Partindo deste entendimento da depressão, como traçar a melhor forma de tratamento? Para este, como para muitos transtornos não há uma resposta certa que contemple todos as pessoas, cada pessoa que vive com este transtorno o experimenta de uma forma, apresenta sinais e sintomas diferentes, e isto afeta suas realidades também de formas diferentes. Por isso o tratamento para cada paciente é único, mas podemos aqui trazer aspectos essenciais para o tratamento, como ao perceber os primeiros sintomas já buscar ajuda profissional, procurar terapia para trabalhar suas questões de sofrimento e fazer psicoeducação aprendendo a identificar e lidar com os sintomas, percebendo a necessidade buscar o tratamento medicamentoso, procurar criar hábitos saudáveis, tanto em nível de alimentação quanto a atividade física, e contar com o apoio da rede de apoio, pessoas próximas com se tem bom vínculo de confiança.
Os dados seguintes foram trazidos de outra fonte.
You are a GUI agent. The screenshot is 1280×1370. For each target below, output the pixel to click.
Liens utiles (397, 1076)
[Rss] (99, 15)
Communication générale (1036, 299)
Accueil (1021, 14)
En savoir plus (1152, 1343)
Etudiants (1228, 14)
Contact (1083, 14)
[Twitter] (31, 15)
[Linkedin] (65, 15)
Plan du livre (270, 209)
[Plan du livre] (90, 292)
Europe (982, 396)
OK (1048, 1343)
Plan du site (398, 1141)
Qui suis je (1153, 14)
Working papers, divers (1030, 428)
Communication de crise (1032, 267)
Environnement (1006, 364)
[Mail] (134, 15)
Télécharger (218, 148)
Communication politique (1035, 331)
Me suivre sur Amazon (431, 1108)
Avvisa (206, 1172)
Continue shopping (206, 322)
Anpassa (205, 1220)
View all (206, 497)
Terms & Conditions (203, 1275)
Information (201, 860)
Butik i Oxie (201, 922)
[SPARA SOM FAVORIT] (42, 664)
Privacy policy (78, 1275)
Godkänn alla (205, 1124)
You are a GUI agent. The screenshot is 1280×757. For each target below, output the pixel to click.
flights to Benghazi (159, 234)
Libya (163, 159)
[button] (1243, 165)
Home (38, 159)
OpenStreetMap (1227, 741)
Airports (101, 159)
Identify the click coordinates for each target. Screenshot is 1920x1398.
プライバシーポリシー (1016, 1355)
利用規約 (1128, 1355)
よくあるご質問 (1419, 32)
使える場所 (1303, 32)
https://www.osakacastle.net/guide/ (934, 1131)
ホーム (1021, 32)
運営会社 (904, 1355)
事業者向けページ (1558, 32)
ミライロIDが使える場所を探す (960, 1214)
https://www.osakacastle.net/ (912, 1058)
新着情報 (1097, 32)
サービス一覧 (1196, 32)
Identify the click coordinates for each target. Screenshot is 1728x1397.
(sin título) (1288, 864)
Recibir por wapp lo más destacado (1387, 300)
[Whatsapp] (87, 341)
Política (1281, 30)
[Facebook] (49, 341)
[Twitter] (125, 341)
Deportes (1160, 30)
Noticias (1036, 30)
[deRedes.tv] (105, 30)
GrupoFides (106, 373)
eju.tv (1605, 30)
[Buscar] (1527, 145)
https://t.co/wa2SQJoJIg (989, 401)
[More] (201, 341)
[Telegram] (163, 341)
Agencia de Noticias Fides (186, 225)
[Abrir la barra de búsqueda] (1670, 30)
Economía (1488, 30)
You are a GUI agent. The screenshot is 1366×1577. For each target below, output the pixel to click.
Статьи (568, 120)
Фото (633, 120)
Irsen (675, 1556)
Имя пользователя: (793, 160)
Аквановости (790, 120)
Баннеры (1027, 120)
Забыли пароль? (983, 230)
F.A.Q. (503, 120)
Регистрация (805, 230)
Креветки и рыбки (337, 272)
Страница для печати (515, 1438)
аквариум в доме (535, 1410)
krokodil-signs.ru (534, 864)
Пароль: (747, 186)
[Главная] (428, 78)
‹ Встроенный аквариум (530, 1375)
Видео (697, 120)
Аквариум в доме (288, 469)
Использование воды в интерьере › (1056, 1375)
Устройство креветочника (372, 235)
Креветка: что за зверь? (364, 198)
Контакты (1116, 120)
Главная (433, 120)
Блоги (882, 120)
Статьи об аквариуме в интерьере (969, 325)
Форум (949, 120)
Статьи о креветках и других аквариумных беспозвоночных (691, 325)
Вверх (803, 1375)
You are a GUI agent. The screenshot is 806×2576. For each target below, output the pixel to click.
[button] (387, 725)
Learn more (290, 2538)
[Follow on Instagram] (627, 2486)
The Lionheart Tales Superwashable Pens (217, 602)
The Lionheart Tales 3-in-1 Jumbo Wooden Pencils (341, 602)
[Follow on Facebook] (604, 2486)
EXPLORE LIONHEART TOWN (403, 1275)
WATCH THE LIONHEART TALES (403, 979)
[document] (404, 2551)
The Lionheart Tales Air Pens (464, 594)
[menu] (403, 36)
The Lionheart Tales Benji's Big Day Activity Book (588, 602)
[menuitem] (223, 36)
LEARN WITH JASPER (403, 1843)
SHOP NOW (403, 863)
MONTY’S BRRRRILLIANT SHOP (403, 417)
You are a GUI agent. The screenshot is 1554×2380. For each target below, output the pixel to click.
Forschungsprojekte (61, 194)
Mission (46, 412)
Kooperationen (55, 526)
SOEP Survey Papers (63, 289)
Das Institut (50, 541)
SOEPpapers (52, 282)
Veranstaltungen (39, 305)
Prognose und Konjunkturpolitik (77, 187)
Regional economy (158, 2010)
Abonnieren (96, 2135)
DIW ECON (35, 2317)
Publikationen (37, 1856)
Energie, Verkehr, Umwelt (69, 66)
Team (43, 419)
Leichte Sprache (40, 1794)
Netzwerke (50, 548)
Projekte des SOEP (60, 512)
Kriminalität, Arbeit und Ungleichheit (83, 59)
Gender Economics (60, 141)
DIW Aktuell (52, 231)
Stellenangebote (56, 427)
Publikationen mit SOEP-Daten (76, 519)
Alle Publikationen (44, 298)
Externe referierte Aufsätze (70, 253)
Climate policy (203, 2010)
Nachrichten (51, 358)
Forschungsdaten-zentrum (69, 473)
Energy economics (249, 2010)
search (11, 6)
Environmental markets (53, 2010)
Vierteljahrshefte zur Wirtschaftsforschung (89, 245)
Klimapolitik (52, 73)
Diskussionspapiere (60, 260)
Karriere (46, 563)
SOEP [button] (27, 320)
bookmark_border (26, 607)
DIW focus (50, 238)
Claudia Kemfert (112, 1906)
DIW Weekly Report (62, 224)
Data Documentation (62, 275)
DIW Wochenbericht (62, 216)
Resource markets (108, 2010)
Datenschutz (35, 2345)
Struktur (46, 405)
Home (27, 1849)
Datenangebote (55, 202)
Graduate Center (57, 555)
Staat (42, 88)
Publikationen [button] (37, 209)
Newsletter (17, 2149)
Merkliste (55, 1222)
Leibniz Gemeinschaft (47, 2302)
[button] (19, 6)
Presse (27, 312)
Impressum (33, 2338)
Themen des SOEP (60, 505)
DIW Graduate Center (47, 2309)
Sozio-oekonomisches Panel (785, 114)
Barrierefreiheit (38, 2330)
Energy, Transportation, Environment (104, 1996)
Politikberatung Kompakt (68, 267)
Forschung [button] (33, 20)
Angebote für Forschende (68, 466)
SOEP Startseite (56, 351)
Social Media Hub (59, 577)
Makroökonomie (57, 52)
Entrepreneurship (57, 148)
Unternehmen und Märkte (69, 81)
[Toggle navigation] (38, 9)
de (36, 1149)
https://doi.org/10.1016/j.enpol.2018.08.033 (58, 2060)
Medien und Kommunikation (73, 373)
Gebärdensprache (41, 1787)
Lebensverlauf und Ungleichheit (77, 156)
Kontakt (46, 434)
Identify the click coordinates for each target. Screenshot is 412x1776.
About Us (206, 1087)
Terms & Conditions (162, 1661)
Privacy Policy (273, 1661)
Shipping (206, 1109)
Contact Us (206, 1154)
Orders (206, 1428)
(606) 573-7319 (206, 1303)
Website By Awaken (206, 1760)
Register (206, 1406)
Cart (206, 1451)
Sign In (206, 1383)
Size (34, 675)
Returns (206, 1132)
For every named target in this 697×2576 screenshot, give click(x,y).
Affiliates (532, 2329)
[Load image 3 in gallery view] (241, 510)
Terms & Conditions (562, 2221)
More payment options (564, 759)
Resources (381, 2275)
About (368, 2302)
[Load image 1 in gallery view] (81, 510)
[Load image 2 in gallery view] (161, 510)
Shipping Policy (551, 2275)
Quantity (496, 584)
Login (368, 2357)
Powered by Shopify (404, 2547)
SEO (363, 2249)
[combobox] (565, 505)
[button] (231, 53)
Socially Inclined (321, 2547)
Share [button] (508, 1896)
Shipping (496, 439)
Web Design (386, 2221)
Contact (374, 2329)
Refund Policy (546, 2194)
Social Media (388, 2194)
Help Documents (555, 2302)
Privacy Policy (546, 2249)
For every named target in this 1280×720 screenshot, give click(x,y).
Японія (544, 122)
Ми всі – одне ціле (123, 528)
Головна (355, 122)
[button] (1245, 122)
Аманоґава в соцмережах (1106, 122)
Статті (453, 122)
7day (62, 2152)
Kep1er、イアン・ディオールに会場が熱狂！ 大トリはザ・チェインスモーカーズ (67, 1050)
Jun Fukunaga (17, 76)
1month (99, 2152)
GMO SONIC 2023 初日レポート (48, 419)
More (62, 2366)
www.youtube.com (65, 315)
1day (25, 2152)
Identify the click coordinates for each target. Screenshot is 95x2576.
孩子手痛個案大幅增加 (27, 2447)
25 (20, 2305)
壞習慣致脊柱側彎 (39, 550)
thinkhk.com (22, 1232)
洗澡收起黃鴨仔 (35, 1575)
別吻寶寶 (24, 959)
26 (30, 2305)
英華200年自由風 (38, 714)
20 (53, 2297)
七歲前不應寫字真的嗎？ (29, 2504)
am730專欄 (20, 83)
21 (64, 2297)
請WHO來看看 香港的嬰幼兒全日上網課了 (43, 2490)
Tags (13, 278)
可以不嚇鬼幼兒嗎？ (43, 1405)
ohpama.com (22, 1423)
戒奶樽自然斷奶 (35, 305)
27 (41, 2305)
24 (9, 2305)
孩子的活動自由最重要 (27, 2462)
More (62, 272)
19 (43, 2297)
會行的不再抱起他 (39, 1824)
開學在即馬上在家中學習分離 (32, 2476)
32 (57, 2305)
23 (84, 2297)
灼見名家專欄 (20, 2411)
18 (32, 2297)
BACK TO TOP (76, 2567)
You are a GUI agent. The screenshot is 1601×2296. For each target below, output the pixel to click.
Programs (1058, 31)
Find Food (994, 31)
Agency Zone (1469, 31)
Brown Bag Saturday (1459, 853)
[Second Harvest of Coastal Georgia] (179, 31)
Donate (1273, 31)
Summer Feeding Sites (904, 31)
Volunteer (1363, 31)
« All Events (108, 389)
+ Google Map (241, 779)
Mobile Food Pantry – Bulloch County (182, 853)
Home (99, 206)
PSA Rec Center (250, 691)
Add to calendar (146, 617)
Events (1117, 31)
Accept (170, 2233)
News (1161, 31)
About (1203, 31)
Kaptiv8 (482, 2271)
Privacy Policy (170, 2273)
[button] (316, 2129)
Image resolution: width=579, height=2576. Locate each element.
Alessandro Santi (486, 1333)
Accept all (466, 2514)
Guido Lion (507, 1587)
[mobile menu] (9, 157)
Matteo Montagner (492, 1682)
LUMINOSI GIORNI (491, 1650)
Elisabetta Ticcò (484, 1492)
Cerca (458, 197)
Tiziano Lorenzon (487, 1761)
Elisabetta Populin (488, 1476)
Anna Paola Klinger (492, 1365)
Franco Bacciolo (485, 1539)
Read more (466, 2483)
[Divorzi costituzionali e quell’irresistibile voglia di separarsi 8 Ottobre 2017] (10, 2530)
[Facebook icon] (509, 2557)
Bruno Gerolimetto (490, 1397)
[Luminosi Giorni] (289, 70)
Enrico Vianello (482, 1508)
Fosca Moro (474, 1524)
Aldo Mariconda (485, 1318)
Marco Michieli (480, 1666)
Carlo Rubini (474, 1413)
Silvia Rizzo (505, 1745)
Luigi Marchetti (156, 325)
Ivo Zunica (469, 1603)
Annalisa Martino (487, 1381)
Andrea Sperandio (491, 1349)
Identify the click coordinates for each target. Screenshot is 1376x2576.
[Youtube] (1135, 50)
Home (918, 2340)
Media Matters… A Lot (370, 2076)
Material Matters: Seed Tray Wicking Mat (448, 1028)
Como falado para cada pessoa existe um tratamento específico, estes aspectos citados são os basilares de qualquer tratamento deste transtorno, e para além deste entram as estratégias específicas para cada realidade encontrada. E aqui nesse processo de tratamento podemos encontrar muitos desafios relacionados à adesão ao tratamento, tanto a resistência das pessoas em buscarem a terapia para trabalhar suas questões pessoais, quanto o preconceito quanto ao tratamento medicamentoso quando ele é evidenciado como necessário no caso em questão.

Trazemos ainda como marca da sociedade media certa resistência quanto a terapia, que por gerações foi tido como coisa para ‘loucos’, comportamento este que expõe os indivíduos a se permitirem sofrer muito mais do que precisam e por vezes esperar que seus sofrimentos cheguem a níveis que já atrapalham todas as áreas de suas vidas para só neste momento buscarem ajuda para lidar e manejar seus problemas. 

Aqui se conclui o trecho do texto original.